Um grupo de artistas, dentre os quais os diretores Christoph Marthaler, Jürgen Flimm e Volker Schlöndorff, assim como o escritor Günter Grass, colocaram o passado do mecenas debaixo da lupa, confrontando a opinião pública suíça com questões delicadas. Será que Zurique desejaria possuir um museu particular relacionado ao avô de Friedrich-Christian, um fabricante de armamentos condenado a sete anos de detenção pelo Tribunal de Nurembergue? Pois os prelados encarregados de julgar os crimes cometidos durante a Segunda Guerra Mundial consideraram Friedrich Flick culpado de exploração de trabalho escravo, saque de territórios ocupados e de negociar com a SS.

O museu traria o nome de uma família que até hoje se recusa a assumir qualquer culpa pelos crimes de seus antepassados, ao ponto de negar contribuição para o fundo "Memória, Responsabilidade, Futuro", do empresariado alemão, para indenização dos ex-trabalhadores forçados e internos dos campos de concentração. Uma recusa, a rigor, sustentada pelo regulamento da fundação elaborado pelos ex-escravos do nazismo, que prevê apenas a participação de empresas, mas não de pessoas físicas.

A arte como refém

Acusado de instrumentalizar a arte, Friedrich-Christian Flick inverte o jogo. Pelo contrário, a partir do momento em que ele anunciou que abriria sua coleção ao público, veio a exigência de que contribuísse para o fundo de indenização. Deste modo, afirma, "a arte foi, por assim dizer, tomada como refém, para obrigar-me a certas ações".

Retórica sofisticada, mas, e a arte? Aparentemente tudo terá um final feliz. Já em meados de 2002 Friedrich-Christian Flick e a Fundação Preussicher Kulturbesitz haviam iniciado negociações para a exposição do acervo particular em Berlim, cujo resultado foi anunciado na segunda semana deste ano: por um prazo de sete anos a partir de 2004, a Coleção Flick poderá ser visitada no Rieck Halle, um amplo galpão ao lado do "Museu do Presente" Hamburger Bahnhof.
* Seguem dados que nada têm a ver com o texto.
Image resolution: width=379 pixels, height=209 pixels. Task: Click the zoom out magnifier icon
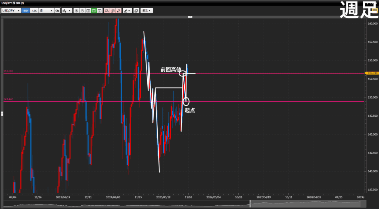[82, 11]
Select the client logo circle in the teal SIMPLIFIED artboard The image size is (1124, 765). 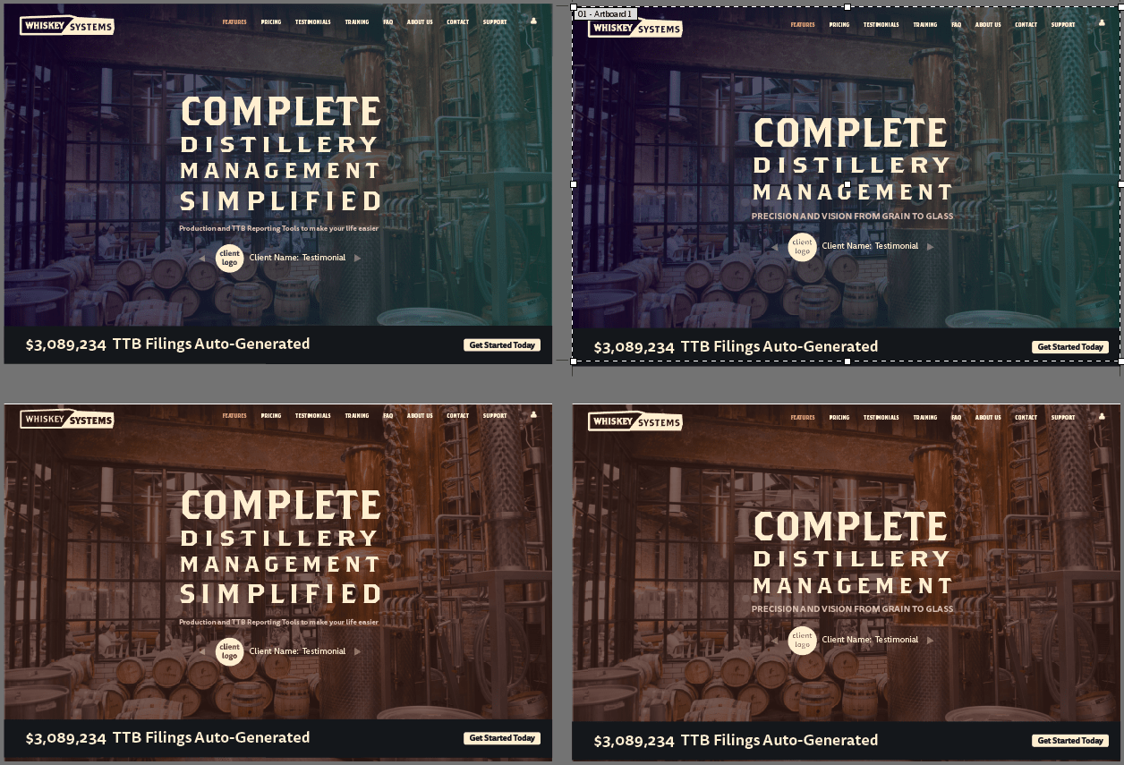point(230,259)
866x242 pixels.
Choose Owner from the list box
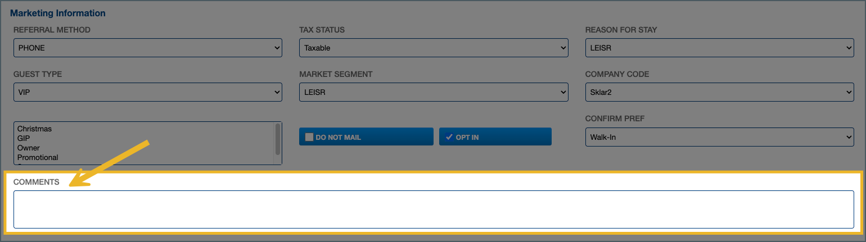click(x=29, y=148)
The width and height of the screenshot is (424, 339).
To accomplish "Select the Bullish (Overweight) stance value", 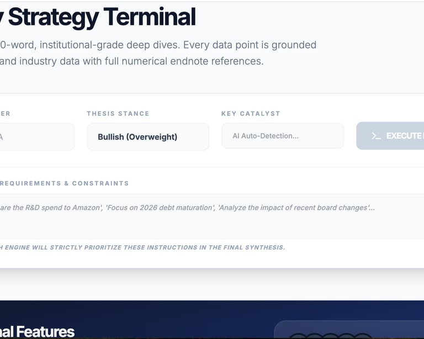I will tap(137, 137).
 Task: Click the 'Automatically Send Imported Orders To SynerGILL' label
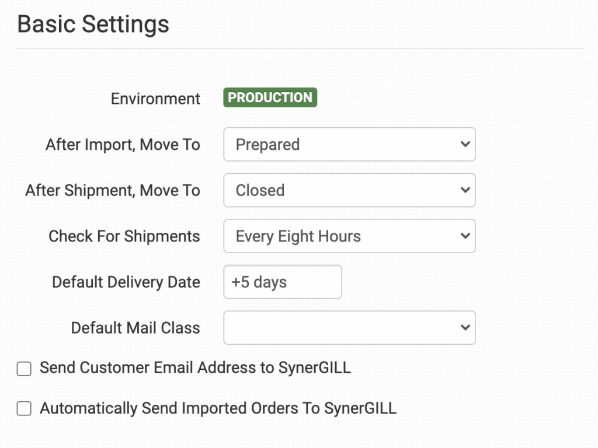[218, 408]

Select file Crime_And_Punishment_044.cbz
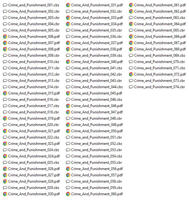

Este é possivelmente um primeiro passo para um empréstimo a longo prazo do acervo para a capital alemã.

Divina arte

A coleção do herdeiro industrial nascido em 1944 engloba cerca de 2500 peças. Dentre seus favoritos estão Francis Picabia, Marcel Duchamps, Kurt Schwitters e Piet Mondrian. Desde meados da década de 80 ele coleciona os minimalistas norte-americanos como Dan Flavin, Donald Judd e Richard Serra. Além disso, Friedrich-Christian Flick possui a maior coleção de peças do escultor e fotógrafo norte-americano Bruce Naumann, assim como obras de Gerhard Richter, Pippilotti Rist e centenas de fotografias relacionadas à Bauhaus.

A julgar por suas declarações, Flick é um amante das artes no sentido mais intenso, quase romântico, do termo: "Coleciono arte contemporânea porque a vida me interessa. Os artistas vêem a vida de uma perspectiva totalmente diversa de nós, 'meros mortais'. Eles têm para mim algo de divino, são os que estão mais próximos do processo de criação". Uma confissão de amor abertamente ingênua: quem o ouve quase esquece que, como tudo no mundo real, arte também é política. E prestígio. E dinheiro.